Thursday, May 24, 2007

Online Editors Share Recipes
for Great Online Video

By Joel Marino

FIU Student Journalist

Most of the sessions during this year's E&P/Mediaweek Interactive Media Conference focused on one big issue: the growing use of videos to appeal to online readers.

Though all the speakers had varying opinions on how the videos should be used, such as the number of clips each site should contain, there was some consensus on what exactly made the perfect online video.

This is the Golden Rule of video formatting. During the "Video Killed the Text Star" session, Christopher Kerr of suggested that the maximum time limit for web clips should be two minutes. This short time frame keeps readers interested in the subject and allows for more concise reporting. If it doesn't fit in that time limit, then you probably don't need it.

Just as readers may stop reading a print story that isn't creative or doesn't appeal to them, viewers won't respond to videos that don't grab their attention from the get-go.
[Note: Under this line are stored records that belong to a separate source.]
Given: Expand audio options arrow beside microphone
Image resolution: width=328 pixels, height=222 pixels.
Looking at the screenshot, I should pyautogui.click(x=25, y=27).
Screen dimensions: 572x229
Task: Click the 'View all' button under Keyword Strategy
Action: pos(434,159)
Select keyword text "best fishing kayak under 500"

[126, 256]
"There are serious politics on YouTube which no one is using," said Lauren Vicary of during the "First YouTube Election" session. "The videos only bubble up when they're humorous."

In other words: Footage of John Edwards giving a speech on the campaign trail = Internet dud.

Footage of John Edwards combing his hair for several hours = Internet gold.
John Edwards fixing his hair before an interview. With appropriate music.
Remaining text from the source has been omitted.